Colleen Carey

Robert Wood Johnson Foundation Scholar in Health Policy Research

University of Michigan

An economist by training, my research focuses on the industrial organization of health care, with special attention to federal regulation of health insurance markets. In 2015, I will join the Department of Policy Analysis and Management at Cornell University as an assistant professor.
  • Curriculum Vitae
  • Working Papers
    • Government Payments and Insurer Benefit Design in Medicare Part D (revision requested)
    • This paper demonstrates health insurers' incentives to design benefits that differentially appeal to profitable enrollees in Medicare Part D. A system of diagnosis-specific payments aimed to neutralize insurer benefit design incentives by paying insurers more for the sick than for the healthy. These diagnosis-specific payments were held steady despite technological change -- new drug entry and the onset of generic competition -- changing diagnoses’ treatment costs. I exploit variation in diagnosis-specific profitability driven by exogenous technological change to show that Part D insurers covered drugs that treat profitable diagnoses at higher rates and lower copayments than drugs that treat unprofitable diagnoses. This paper introduces a novel instrument – new drug entry and the onset of generic competition – to detect insurers’ benefit design incentives in a regulated health care market.
    • Pass-Through of Public Subsidies in Health Insurance
    • Public health insurance is increasingly provided indirectly by private health insurers receiving government subsidies. Previous models find that these subsidies can cause insurers to distort benefits towards services that attract profitable individuals and conversely to provide less favorable benefits for services preferred by unprofitable individuals. This theoretical analysis incorporates an upstream medical provider from whom the insurer must purchase medical services and who takes government subsidies into account when choosing service price. In this setting, government subsidies are ``passed-through'' both to consumers (in the form of benefit design) and the upstream service provider (in the form of service price). In this setting, insurer benefit design responds less strongly to subsidies than in the case of exogenous service prices. In addition, this paper demonstrates how pass-through of government subsidies in health insurance markets depends critically on the concavity or convexity of log-demand (a common feature of pass-through models) as well as the relative curvature of demand for insurance relative to demand for medical services.
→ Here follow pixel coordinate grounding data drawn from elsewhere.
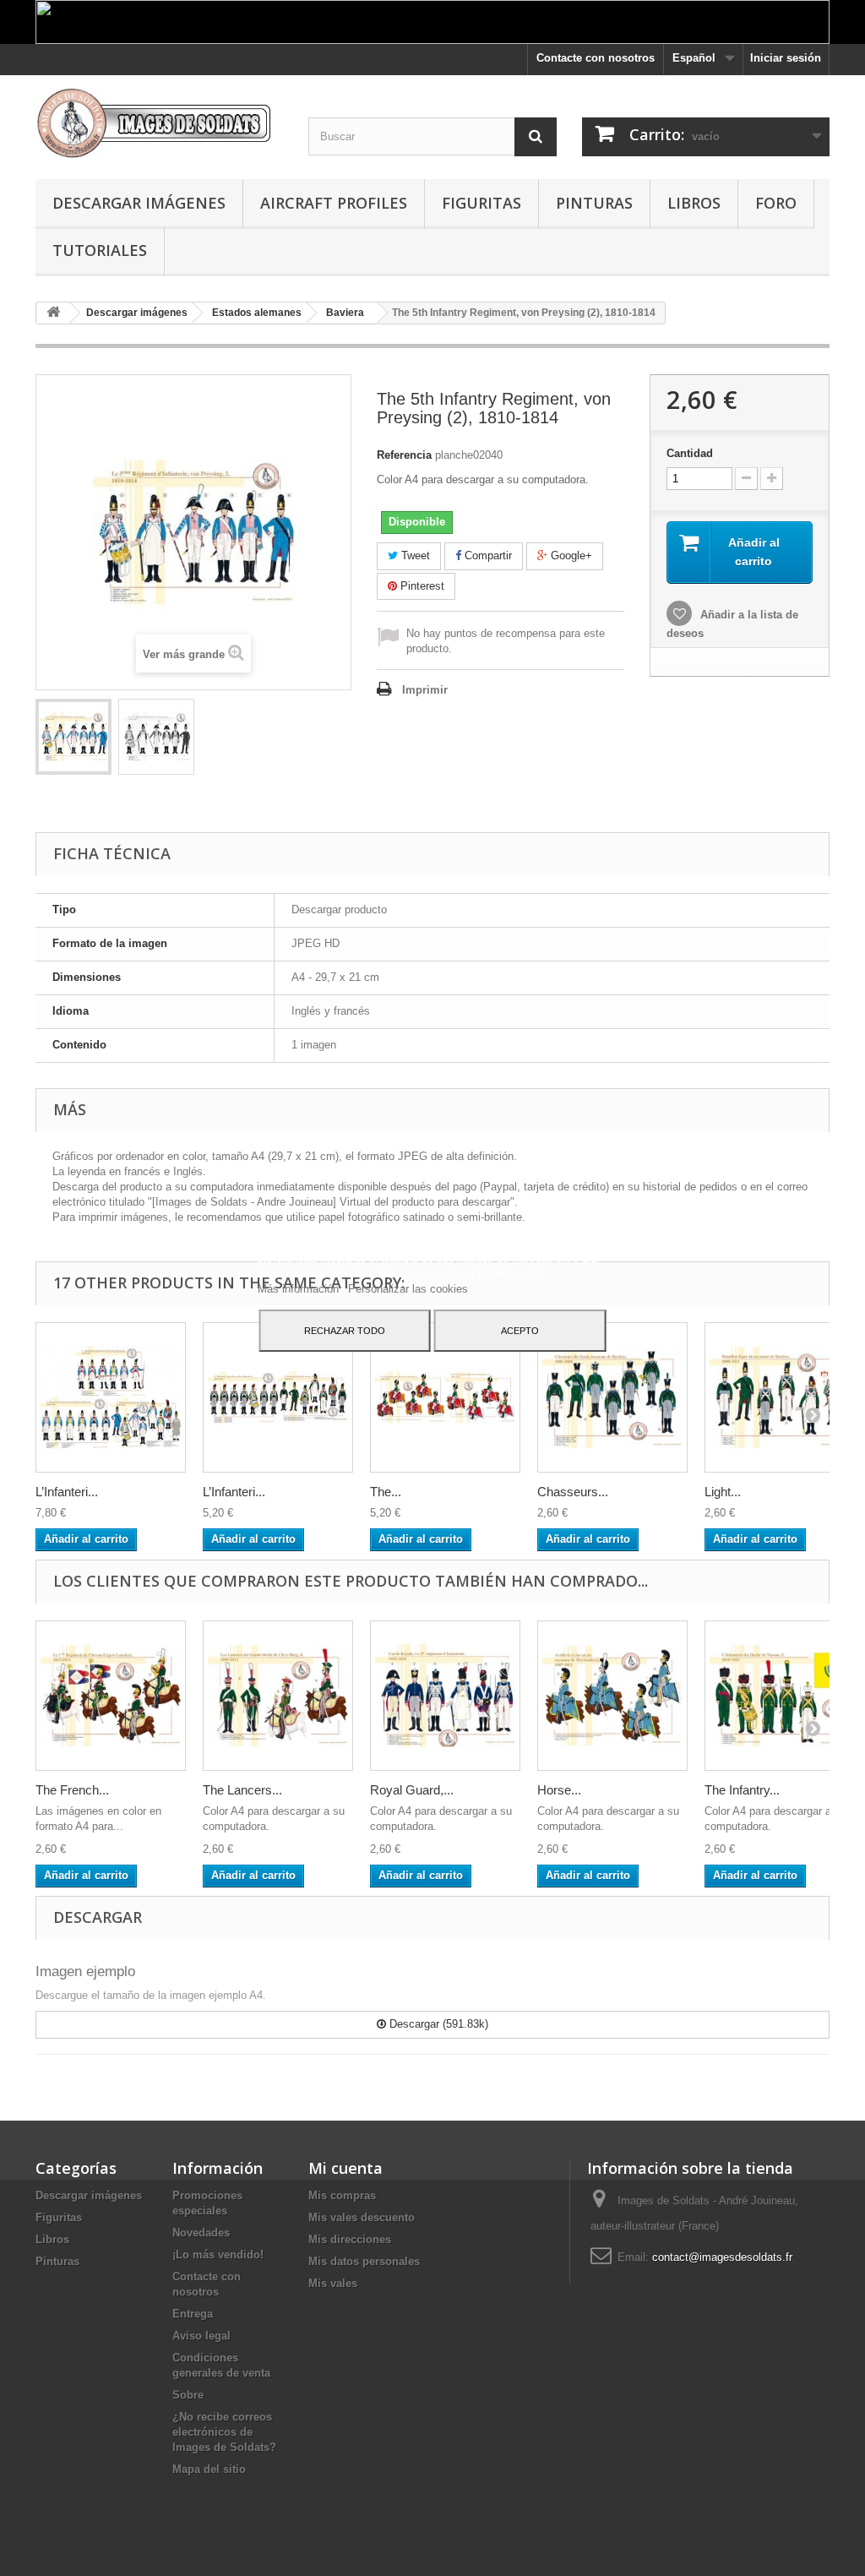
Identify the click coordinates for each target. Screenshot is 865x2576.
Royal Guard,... (412, 1790)
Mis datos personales (364, 2261)
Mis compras (342, 2195)
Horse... (559, 1790)
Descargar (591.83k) (437, 2024)
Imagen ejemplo (85, 1971)
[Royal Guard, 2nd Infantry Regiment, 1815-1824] (445, 1695)
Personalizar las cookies (408, 1289)
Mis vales (332, 2283)
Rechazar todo (344, 1331)
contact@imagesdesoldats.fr (722, 2257)
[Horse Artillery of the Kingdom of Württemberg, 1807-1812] (612, 1695)
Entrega (192, 2313)
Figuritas (481, 203)
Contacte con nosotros (595, 58)
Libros (694, 203)
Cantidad (689, 453)
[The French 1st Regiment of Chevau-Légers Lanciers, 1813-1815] (110, 1695)
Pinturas (594, 203)
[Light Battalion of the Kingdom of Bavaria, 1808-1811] (780, 1397)
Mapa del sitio (209, 2469)
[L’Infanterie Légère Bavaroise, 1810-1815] (278, 1397)
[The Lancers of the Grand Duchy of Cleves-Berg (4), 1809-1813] (278, 1695)
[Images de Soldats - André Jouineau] (159, 123)
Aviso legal (201, 2335)
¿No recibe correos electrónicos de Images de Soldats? (224, 2431)
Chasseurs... (572, 1491)
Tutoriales (99, 250)
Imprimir (425, 689)
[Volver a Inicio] (53, 313)
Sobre (188, 2394)
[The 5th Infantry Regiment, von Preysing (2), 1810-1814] (73, 737)
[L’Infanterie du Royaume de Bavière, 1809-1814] (110, 1397)
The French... (72, 1790)
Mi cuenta (345, 2168)
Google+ (569, 555)
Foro (776, 203)
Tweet (414, 555)
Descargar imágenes (139, 203)
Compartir (486, 555)
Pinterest (420, 586)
    • Sharing the Burden of Subsidization: Evidence from a Payment Update in Medicare Part D
    • This paper explores a revision of the system of diagnosis-specific payments that aimed to neutralize insurer benefit design incentives in a publicly-subsidized program of private prescription drug insurance, Medicare Part D. In Medicare Part D, insurers are paid on the basis of enrollee diagnoses; in principle, insurers are indifferent between individuals with different diagnoses due to this system of diagnosis-specific payments. Between 2010 and 2011, the diagnosis-specific payment system was reorganized and recalibrated, changing an insurer's incentive to enroll an individual with a particular diagnosis. This research demonstrates that, consistent with prior theory on how insurers design benefits in environments like Part D, insurers increased coverage and reduced copays for drugs that treat diagnoses that received positive payment updates. We then use the payment system revision as an instrumental variable for benefits in a demand estimation that recovers an overall drug demand elasticity.
    • Whose $800 Billion?: Pass-Through of Public Subsidies in Medicare Part D (with Ying Fan and Elena Krasnokutskaya)
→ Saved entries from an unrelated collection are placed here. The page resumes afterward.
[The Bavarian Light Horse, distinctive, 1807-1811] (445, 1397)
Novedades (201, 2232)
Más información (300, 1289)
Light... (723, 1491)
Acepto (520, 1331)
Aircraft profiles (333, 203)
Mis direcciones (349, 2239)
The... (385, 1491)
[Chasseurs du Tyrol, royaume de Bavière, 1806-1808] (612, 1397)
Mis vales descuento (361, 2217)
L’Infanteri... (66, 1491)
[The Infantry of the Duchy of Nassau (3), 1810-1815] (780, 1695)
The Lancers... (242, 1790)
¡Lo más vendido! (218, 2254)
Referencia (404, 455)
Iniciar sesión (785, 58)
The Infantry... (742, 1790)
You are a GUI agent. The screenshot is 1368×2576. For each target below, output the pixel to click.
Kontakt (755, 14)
    • In recent years a new model of public service provision has arisen in which subsidies to private markets replace direct provision of services. Critics claim that the incidence of such subsidies falls partially on private firms instead of falling fully on the intended beneficiaries. This paper analyzes the system of diagnosis-specific subsidies in Medicare Part D, a program of publicly-subsidized private prescription drug insurance. In Medicare Part D, insurers negotiate prices with drug firms and then compete for enrollees; insurers receive a subsidy that is based on their enrollees’ diagnoses. Our basic aim is to quantify how an additional dollar more in subsidy would be divided among prescription drug manufacturers, insurers, and Part D enrollees. We also compare the division of the subsidy across different diagnoses as a function of drug competition among drugs treating the diagnosis (presence of branded and generic substitutes).
  • Published Papers
    • Buchmueller, Thomas, Colleen Carey, and Helen Levy. 2013. ``Will Employers Drop Health Insurance Coverage Because of the Affordable Care Act?'' Health Affairs. 32(9): 1522-1530.
    • Carey, Colleen and Stephen Shore. 2013. ``From the Peaks to the Valleys: Cross-State Evidence on Income Volatility Over the Business Cycle.'' Review of Economics and Statistics. 95(2): 549-562.
    • Sommers, Benjamin D., Thomas Buchmueller, Sandra L. Decker, Colleen Carey, and Richard Kronick. 2013. ``The Affordable Care Act Has Led To Significant Gains In Health Insurance And Access To Care For Young Adults.'' Health Affairs. 32(1): 1-11.